No primeiro requisito há de se atentar que o tributo só pode ser criado pelo Congresso Nacional, único detentor da matéria, preenchendo em seguida o segundo requisito. E por fim, a legitimidade do procedimento, que percorre os maiores índices de erros na prática, mas ainda sim deve respeitar um rito. Então, para a imposição de um imposto há todo um procedimento, que, em tese, é democrático e constituído de limites.

É preciso registrar, todavia, que o próprio conceito de legitimação do Estado demanda reflexões que ultrapassam o propósito desse artigo.

Mas voltando para a analogia com o roubo, deve-se atenção que o devido processo legal faz toda a diferença. A menos que em algum assalto você tenha o privilégio de convidar o elemento para discutir o ato de roubar e se ele de fato respeitou os procedimentos cabíveis, entenda como quiser. Não há de se falar que no imposto há uma impossibilidade de resistência.

De outra forma, o tributo é um instituto cabível de anulação tanto em procedimentos administrativos com o órgão competente, e em seguida no âmbito judiciário, com a ampla defesa e o contraditório. A moralidade tributária certamente é duvidosa, mas a sua normatividade não.

Uma palavra final

O sistema tributário brasileiro não é questionado por qualquer hipótese de deslegitimação da atividade arrecadatória pela grande maioria dos doutrinadores e pensadores econômicos, mas sim pela sua racionalização e profunda reforma. Até porque se fosse de fato eficiente e houvesse um visível retorno, dificilmente alguém contestaria.

Então a concepção que o imposto é ilegítimo e ainda deturbado como crime de roubo ocorre por uma falha no teste de falseabilidade. Se apresentando refutável a ideia por um problema de indução, generalizando dispositivos jurídicos já consolidados e induzindo um ato estatal ao erro por uma ética libertária.

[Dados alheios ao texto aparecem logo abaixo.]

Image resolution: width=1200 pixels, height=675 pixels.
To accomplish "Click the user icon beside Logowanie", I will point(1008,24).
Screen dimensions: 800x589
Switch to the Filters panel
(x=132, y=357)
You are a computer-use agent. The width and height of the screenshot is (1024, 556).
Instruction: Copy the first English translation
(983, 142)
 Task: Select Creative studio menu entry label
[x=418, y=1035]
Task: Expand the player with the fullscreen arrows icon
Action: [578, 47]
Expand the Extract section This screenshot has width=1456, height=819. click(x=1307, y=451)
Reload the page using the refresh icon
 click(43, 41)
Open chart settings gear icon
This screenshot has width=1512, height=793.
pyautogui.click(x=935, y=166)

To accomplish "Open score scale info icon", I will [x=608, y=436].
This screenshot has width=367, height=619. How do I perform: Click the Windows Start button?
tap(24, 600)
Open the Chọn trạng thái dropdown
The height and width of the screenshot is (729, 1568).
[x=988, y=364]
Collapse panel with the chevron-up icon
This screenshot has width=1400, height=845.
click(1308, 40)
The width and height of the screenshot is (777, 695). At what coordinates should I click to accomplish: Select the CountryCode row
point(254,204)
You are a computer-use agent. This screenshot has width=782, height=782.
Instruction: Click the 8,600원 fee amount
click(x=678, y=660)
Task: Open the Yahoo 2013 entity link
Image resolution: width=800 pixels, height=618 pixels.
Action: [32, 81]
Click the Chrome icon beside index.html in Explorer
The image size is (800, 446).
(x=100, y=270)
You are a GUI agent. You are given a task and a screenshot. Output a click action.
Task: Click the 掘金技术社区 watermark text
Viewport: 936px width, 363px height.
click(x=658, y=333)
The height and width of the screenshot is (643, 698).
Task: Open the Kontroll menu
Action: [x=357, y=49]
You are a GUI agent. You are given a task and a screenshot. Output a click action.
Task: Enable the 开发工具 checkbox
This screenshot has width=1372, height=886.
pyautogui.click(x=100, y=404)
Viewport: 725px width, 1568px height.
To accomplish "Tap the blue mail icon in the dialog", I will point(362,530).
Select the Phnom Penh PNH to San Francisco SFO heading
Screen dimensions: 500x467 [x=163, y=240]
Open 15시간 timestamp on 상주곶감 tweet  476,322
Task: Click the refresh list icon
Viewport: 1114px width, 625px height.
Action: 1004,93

Claro, não há quaisquer intenções de convencer vosso leitor que o imposto é caridoso ou até mesmo bem-intencionado. Sem ingenuidade. Mas que há uma Teoria Normativa que regula a legitimação do Estado, a qual é respeitada pelos diversos dispositivos jurídicos e assim deve ser seguida. Cabendo alterações apenas no âmbito democrático. O Direito é uma ciência e deve ser respeitada como tal. Agora se você quer discutir democracia representativa no Brasil, ficaremos para um outro momento.